I’m not sure how it took Roger Corman, the king of the quickies, four whole years to crank out a sequel to his hugely successful original CONAN-inspired epic. Perhaps it was due to the fact that he was too busy cranking out his own knock-offs of his original knock-off, such as the rather inaccurately titled BARBARIAN QUEEN (1985)! Or maybe he just couldn’t get the right script. Yeah, that’s probably it.
I’ve got to come clean here; we at the VJHQ have a thing for Jim Wynorski. He kicked off his Corman career with the slice of mid-‘80s drive-in nostalgia CHOPPING MALL (1986) and gave us some damn fine sequels including the ultra-cheap, but highly entertaining satire of the SLUMBER PARTY MASSACRE series, SORORITY HOUSE MASSACRE II (1990). So good was this, in fact, that Wynorski actually cannibalized the script, changing only the setting and dialogue, and turned it into HARD TO DIE in that very same year! I can see Roger delicately brushing away a tear from the corner of his eye. Sadly, around 1992 Wynorski found the path to cinematic entertainment a rocky and treacherous embankment and his crew bus slid out of control on an icy road and he plummeted to his death. According to the VJ Encyclopedia Erratica, something few people know is that his less talented brother, Bill Wynorski, actually took his name (and pseudonyms) and started trying to imitate his style. True! Watch THE THING BELOW (2004) and tell me with a straight face that was made by the same guy. Not a frickin' chance in hell.

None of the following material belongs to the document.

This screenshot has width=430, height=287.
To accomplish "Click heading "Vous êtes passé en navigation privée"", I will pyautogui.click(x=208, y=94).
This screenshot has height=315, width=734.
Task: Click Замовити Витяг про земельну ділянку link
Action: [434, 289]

DEATHSTALKER II is a great example of Jim Wynorski’s fine legacy. Cheap as hell, fast-paced, intentionally amusing dialogue and lots of skin wrapped up in a package that is far more entertaining than it has any right to be.
Deathstalker (John Terlesky) is now not so much an ATOR-esque warrior, but clown prince of thieves. After snatching a jewel from a temple altar in a nod to RAIDERS OF THE LOST ARK (1981) and fighting off some clumsy goons, the owner of said jewel, the evil sorceress Sultana (Toni Naples), swears she will “have her revenge… and Deathstalker too!” Yep, that pretty much sets the bar that we are aiming for. Cheap action, minor plagerism and rather goofy dialog.

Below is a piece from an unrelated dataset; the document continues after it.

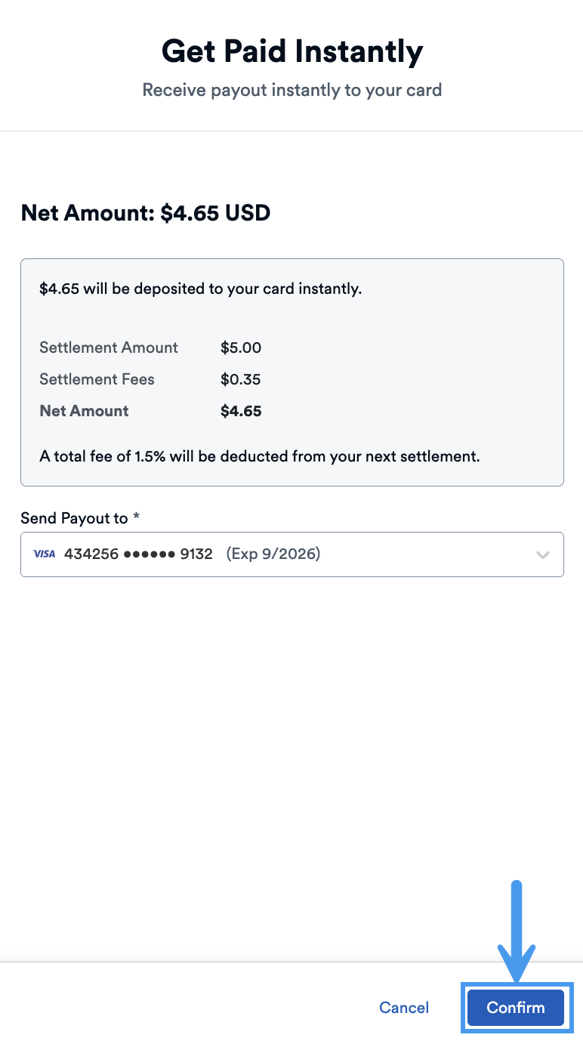The image size is (583, 1047).
Task: Click the required asterisk next to Send Payout
Action: pyautogui.click(x=137, y=517)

The climax of the film features lines filched from GOLDFINGER (1964), gags lifted from Looney Tunes, a duel inspired by Errol Flynn and a pitched battle between what is left of Jarek’s guards and the tribe of Amazon warriorettes, with intricate fight choreography that must have taken a staggering amount of minutes to prepare. At the same time, I really can’t poke fun at the film for its liberties, since it does a pretty good job doing that itself. If made today, this would come off so self-obsessed and terminally hip that it would drown in the mire of its own self-infatuation. Here Wynorski deftly avoids those pitfalls and turns in a film that has plenty of oddly clever moments thrown into the cauldron of comedy. When Jarek’s one-eyed henchman decides he needs to “call him right now”, he pulls some coins out of his pocket, contemplates them for a moment and tosses them into a mist-covered pool conjuring up Jarek’s visage. It’s sort of a magical medieval payphone gag that is a total throw-away, but it’s kinda funny in a cartoon sort of way.
Unfortunately, the huge success of this film on video didn’t exactly translate to Terlesky’s career, but it did wonders for Wynorski who went on to make SCREAM QUEEN HOT TUB PARTY (1991) and 976-EVIL II (1992). Uhhhmmmm… yeah… bus crash, evil twin, I’m tellin’ ya, it all makes sense.